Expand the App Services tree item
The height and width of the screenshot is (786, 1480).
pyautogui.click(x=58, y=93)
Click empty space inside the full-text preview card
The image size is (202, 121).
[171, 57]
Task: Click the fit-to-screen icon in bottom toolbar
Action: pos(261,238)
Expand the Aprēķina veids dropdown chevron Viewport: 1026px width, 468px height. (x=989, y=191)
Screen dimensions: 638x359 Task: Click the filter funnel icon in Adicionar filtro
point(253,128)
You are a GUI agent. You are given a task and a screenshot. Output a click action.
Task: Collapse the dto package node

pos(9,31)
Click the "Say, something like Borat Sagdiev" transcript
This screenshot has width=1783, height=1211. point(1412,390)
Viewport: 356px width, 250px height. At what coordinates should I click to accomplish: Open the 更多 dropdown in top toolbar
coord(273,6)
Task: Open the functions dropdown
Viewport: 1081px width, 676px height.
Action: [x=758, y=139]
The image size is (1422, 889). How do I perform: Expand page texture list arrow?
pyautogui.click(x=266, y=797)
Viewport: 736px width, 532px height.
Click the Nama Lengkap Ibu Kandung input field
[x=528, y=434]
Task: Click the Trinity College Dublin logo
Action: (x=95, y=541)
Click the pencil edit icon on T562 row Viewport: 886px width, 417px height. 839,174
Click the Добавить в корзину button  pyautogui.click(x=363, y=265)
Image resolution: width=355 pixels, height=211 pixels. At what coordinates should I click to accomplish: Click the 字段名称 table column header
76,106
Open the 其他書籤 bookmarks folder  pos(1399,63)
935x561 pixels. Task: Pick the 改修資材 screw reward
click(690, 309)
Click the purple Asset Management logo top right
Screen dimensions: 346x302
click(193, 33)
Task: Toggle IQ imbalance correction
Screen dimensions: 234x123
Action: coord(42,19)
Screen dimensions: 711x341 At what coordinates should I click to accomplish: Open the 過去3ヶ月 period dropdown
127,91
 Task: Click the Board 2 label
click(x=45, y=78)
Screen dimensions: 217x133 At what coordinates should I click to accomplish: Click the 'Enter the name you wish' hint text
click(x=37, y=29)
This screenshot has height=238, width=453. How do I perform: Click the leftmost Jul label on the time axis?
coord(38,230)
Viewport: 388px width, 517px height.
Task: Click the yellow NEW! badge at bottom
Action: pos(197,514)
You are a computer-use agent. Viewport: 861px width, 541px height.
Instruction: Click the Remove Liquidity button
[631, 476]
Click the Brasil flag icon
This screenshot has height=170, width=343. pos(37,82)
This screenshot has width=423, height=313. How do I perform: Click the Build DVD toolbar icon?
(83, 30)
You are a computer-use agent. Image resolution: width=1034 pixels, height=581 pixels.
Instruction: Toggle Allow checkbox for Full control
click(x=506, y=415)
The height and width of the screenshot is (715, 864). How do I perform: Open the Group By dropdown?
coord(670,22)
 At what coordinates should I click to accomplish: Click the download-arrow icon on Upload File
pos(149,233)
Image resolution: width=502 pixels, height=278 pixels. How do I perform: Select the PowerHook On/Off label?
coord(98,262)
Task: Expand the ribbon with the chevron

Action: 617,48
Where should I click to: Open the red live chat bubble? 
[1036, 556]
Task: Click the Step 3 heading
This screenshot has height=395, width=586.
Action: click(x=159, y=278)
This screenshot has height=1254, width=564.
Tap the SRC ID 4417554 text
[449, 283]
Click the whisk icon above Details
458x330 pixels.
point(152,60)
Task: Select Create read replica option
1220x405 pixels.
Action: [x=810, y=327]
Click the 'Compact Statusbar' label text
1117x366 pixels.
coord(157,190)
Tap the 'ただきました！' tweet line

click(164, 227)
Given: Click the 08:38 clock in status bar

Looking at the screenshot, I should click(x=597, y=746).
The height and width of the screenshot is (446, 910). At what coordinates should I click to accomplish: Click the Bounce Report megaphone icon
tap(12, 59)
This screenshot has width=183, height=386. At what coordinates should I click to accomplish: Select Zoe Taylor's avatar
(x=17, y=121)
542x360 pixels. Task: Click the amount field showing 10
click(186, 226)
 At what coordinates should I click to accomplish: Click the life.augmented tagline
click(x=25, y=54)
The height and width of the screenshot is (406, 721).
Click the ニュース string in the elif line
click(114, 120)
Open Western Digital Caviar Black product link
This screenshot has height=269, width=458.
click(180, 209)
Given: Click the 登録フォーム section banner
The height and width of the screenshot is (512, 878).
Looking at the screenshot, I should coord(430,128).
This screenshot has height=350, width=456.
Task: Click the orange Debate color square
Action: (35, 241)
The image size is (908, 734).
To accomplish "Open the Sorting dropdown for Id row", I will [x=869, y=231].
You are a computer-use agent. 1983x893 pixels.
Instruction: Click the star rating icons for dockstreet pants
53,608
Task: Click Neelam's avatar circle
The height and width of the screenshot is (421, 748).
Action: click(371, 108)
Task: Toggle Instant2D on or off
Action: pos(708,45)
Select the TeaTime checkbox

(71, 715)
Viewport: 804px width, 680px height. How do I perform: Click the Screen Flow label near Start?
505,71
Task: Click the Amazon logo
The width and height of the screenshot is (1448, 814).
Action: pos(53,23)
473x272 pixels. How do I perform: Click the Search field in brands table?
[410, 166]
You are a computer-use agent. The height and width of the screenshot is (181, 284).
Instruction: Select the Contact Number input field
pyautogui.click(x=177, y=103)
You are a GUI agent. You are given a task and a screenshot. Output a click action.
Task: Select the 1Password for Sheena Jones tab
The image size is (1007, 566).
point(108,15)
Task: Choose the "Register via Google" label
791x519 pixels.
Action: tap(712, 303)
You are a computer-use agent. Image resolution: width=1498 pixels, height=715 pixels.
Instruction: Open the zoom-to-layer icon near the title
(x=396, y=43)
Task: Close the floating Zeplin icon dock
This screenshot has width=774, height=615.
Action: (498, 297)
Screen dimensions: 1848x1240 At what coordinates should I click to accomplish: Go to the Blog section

▶ Set problem
Arrange the stretch of records above, from the line that contains "something like Borat" through the line that contains "Action: (x=95, y=541)", as a Markdown table with the columns Row and Line. Skip any blank lines.

▶ Complete output
| Row | Line |
|---|---|
| 1 | Click the "Say, something like Borat Sagdiev" transcript |
| 2 | This screenshot has width=1783, height=1211. point(1412,390) |
| 3 | Viewport: 356px width, 250px height. At what coordinates should I click to accomplish: Open the 更多 dropdown in top toolbar |
| 4 | coord(273,6) |
| 5 | Task: Open the functions dropdown |
| 6 | Viewport: 1081px width, 676px height. |
| 7 | Action: [x=758, y=139] |
| 8 | The image size is (1422, 889). How do I perform: Expand page texture list arrow? |
| 9 | pyautogui.click(x=266, y=797) |
| 10 | Viewport: 736px width, 532px height. |
| 11 | Click the Nama Lengkap Ibu Kandung input field |
| 12 | [x=528, y=434] |
| 13 | Task: Click the Trinity College Dublin logo |
| 14 | Action: (x=95, y=541) |